DNA COMPUTERS

Introduction:

On November 11 1994, a paper in Science^[1] described the "Molecular Computation of Solutions of Combinatorial Problems". This was the first ever implementation of a DNA-based computer. Since then, many advancements have been proposed to refine the protocol for programming a DNA computer to reduce the complexity of the operations and eliminate errors. ^[2,3] Despite their respective complexities, biological and mathematical operations have some similarities:

The very complex structure of a living being is the result of applying simple operations to initial information encoded in a DNA sequence.
The result f(w) of applying a computable function to an argument w can be obtained by applying a combination of basic simple functions to w.

For the same reasons that DNA was presumably selected for living organisms as a genetic material, its stability and predictability in reactions, DNA strings can also be used to encode information for mathematical systems.

The Hamiltonian Path Problem:

Figure 1 shows a diagram of the Hamiltonian Path problem.
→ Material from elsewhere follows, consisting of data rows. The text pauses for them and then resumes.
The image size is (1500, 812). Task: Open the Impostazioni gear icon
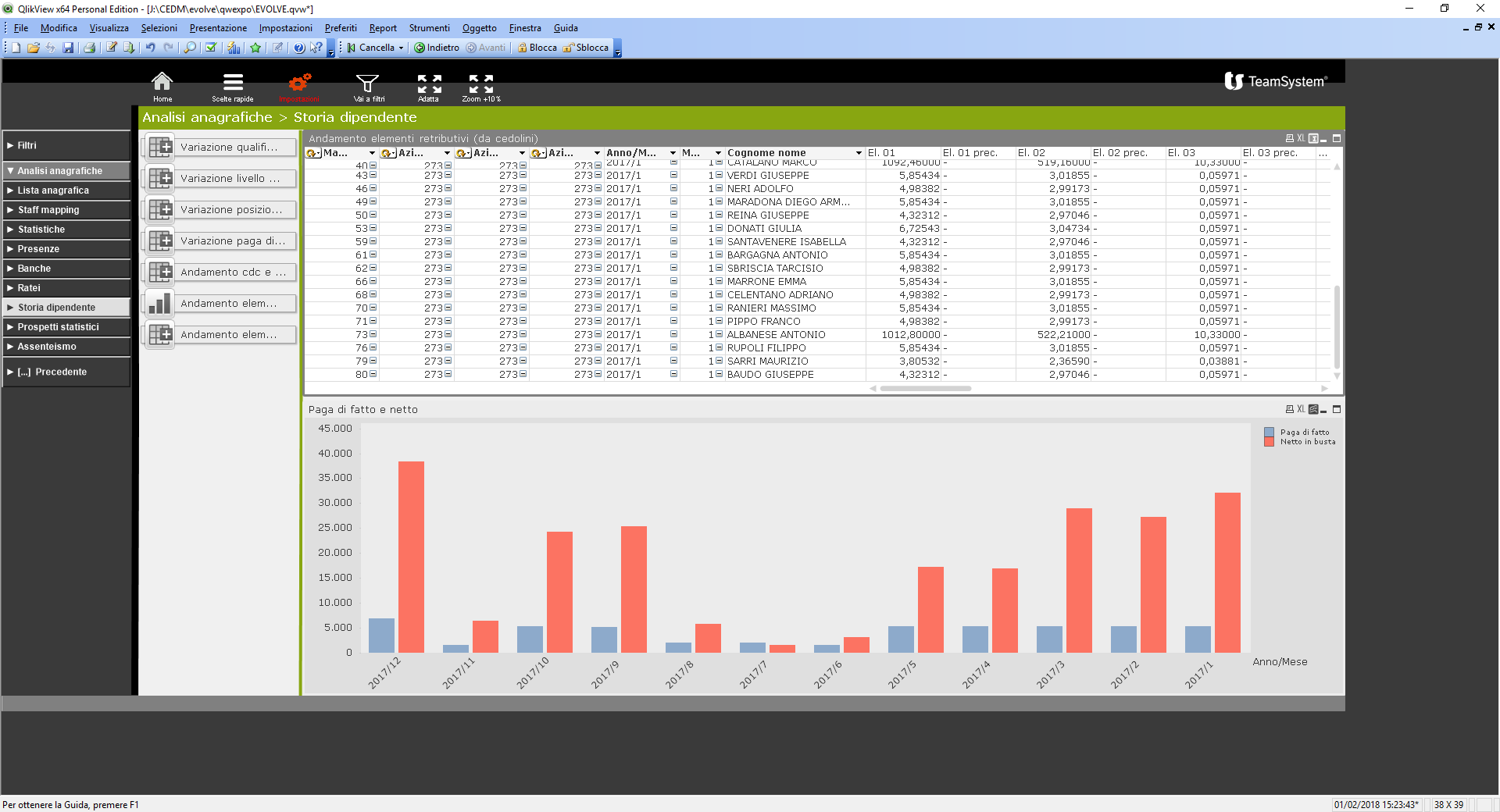coord(299,83)
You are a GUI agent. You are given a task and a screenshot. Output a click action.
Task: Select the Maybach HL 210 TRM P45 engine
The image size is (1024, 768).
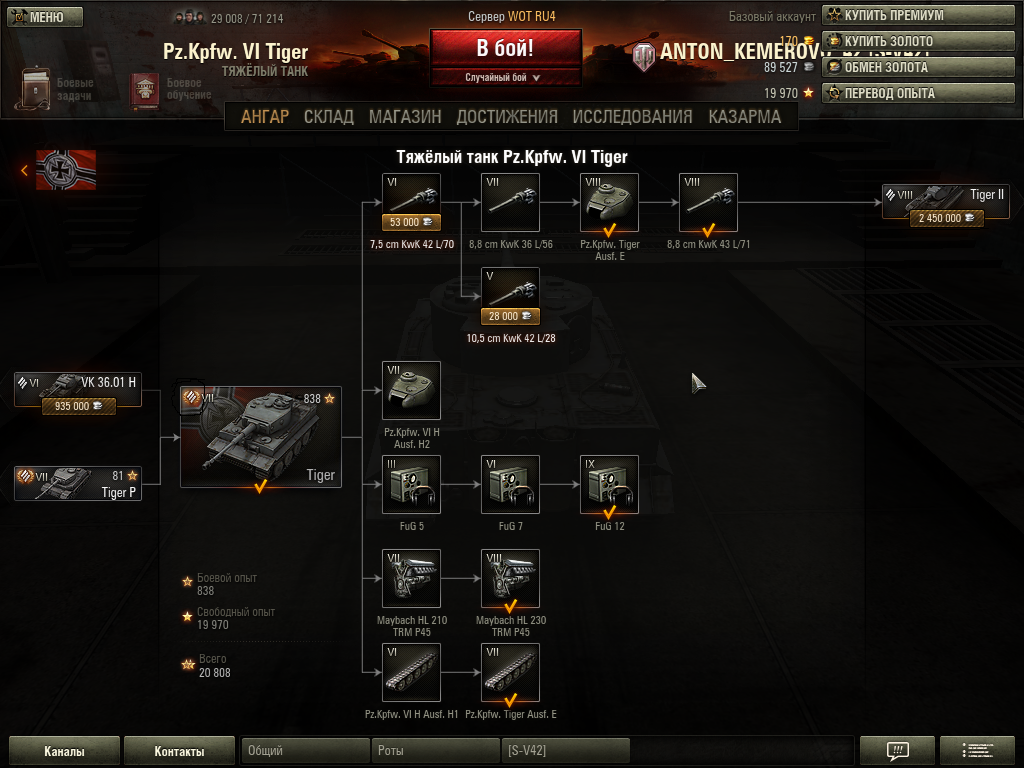411,579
The objective is to find a path from start to end going through all the points only once. This problem is difficult for conventional computers to solve because it is a "non-deterministic polynomial time problem" (NP). NP problems are intractable with deterministic (conventional/serial) computers, but can be solved using non-deterministic (massively parallel) computers. A DNA computer is a type of non-deterministic computer. The Hamiltonian Path problem was chosen because it is known as "NP-complete"; every NP problem can be reduced to a Hamiltonian Path problem.^[4]

Figure 1: The Hamiltonian Path problem. The goal is to find a path from the start city to the end city going through every city only once.

Solving the Problem:

The following algorithm solves the Hamiltonian Path problem:

Generate random paths through the graph.
Keep only those paths that begin with the start city (A) and conclude with the end city (G).
If the graph has n cities, keep only those paths with n cities. (n=7)
Keep only those paths that enter all cities at least once.
Any remaining paths are solutions.^[1]

The key to solving the problem was using DNA to perform the five steps in the above algorithm. The following operations can be performed with DNA:

Unrestricted model of DNA computing:

Synthesis of a desired strand
Separation of strands by length
Merging: pour two test tubes into one to perform union
Extraction: extract those strands containing a given pattern
Melting/Annealing: break/bond two ssDNA molecules with complementary sequences
Amplification: use PCR to make copies of DNA strands
Cutting: cut DNA with restriction enzymes
Ligation: Ligate DNA strands with complementary sticky ends using ligase
Detection: Confirm presence/absence of DNA in a given test tube^[4]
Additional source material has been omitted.